OPS04-BP05 Implement transaction traceability - AWS Well-Architected Framework (2023-04-10)

OPS04-BP05 Implement transaction traceability

Implement your application code and configure your workload components to emit events, which are started as a result of single logical operations and consolidated across various boundaries of your workload. Generate maps to see how traces flow across your workload and services. Gain insight into the relationships between components, and identify and analyze issues. Use the collected information to determine when a response is required and to assist you in identifying the factors contributing to an issue.

Desired outcome:

  • Collect transaction traces across your workload to gain insight into the relationship between components.

  • Generate maps to gain a better understanding of how transactions and events flow across your workload.

Common anti-patterns:

  • You have implemented a serverless microservices architecture spanning multiple accounts. Your customers are experiencing intermittent performance issues. You are unable to discover which function or component is responsible because you lack transaction traceability.

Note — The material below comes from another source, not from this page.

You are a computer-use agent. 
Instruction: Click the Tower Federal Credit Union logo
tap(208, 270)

  • There is a performance bottleneck in your workload. Because you lack transaction traceability, you are unable to see the relationship between your application components and identify the bottleneck.

  • The identifier used for traces is not globally unique, resulting in a tracing collision when analyzing workload behavior.

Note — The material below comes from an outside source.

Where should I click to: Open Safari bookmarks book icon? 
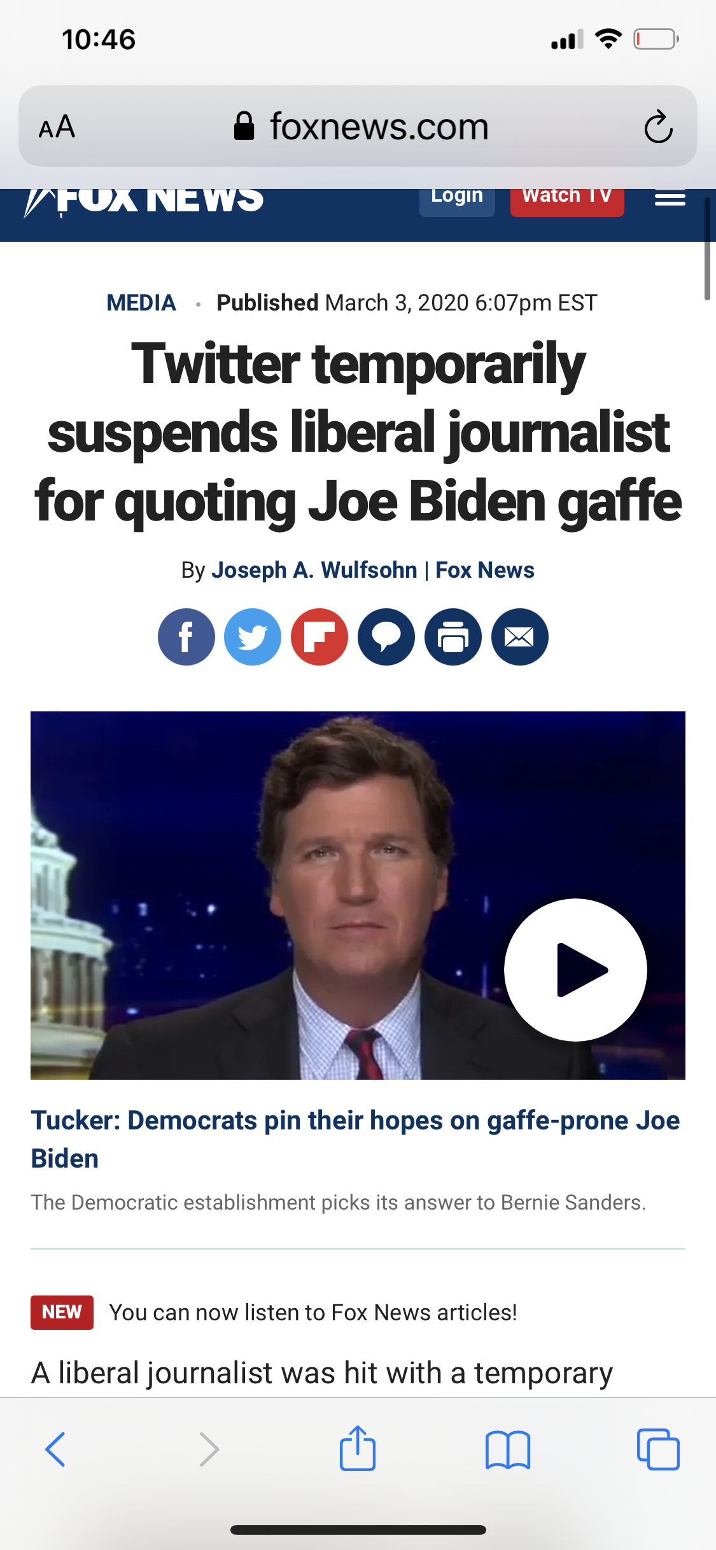pyautogui.click(x=507, y=1450)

Benefits of establishing this best practice:

  • Understanding the flow of transactions across your workload provides insight into the expected behavior of your workload transactions.

  • You can see variations from expected behavior across your workload and you can respond if necessary.

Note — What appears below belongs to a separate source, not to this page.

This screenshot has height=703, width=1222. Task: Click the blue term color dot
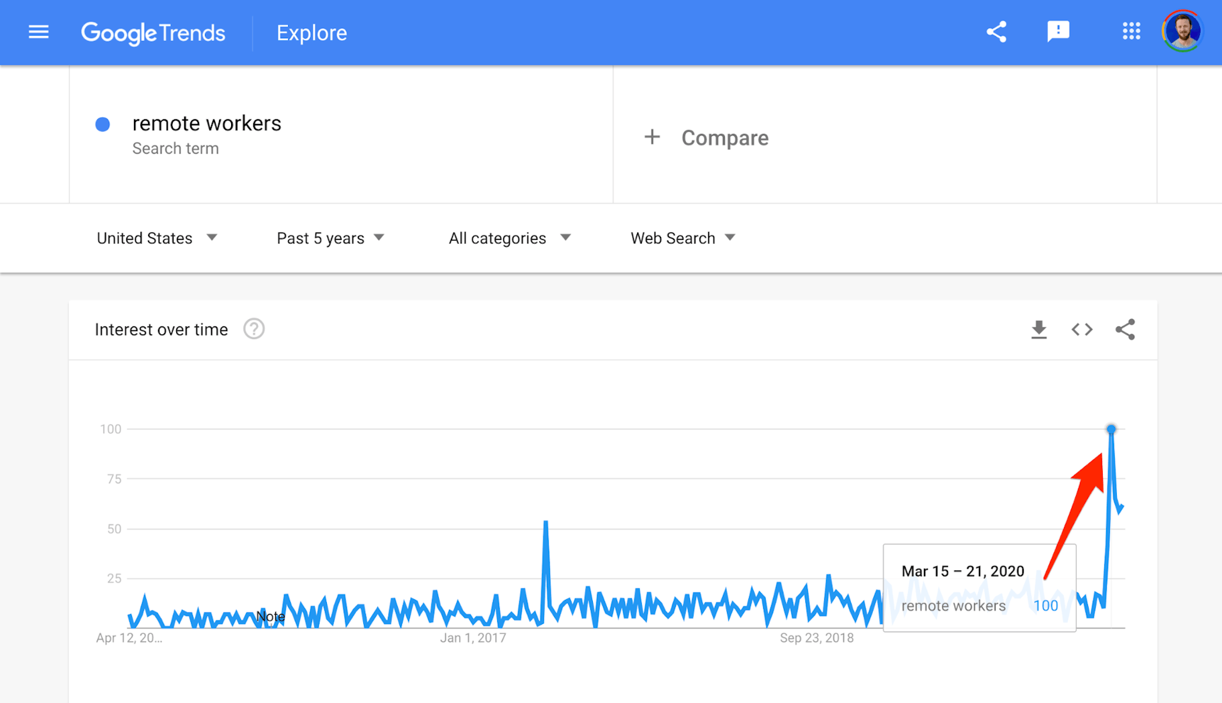tap(103, 125)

  • You can pinpoint transactions by their unique generated identifier independent from where they were generated.

Level of risk exposed if this best practice is not established: Low

Implementation guidance

Design your application and workload to emit information about the flow of transactions across system components. Data to include in transactions are a globally unique transaction identifier, transaction stage, active component, and time to complete activity. Use this information to determine what is in progress, what is complete, and what the results of completed activities are.

Customer example

At AnyCompany Retail, all transactions have a globally unique UUID generated. This UUID is passed between microservices during transactions. The UUID is used to create transaction traces as users interact with the workload. A map of the workload topology is generated with the traces and is used to troubleshoot workload issues and improve performance.

Implementation steps

  1. Instrument the applications in your workload to emit transaction traces. This can be done by generating a unique identifier for each transaction and passing the identifier between applications.

    1. You can use auto-instrumentation in the AWS Distro for OpenTelemetry to implement traces in your existing applications without modifying your application code.

  2. Generate maps of your application topology. Use these maps to improve performance, gain insights, and aid in troubleshooting.

    1. AWS X-Ray can generate maps of the applications in your workload.

Level of effort for the implementation plan: Medium. Implementing transaction traces may require moderate development effort.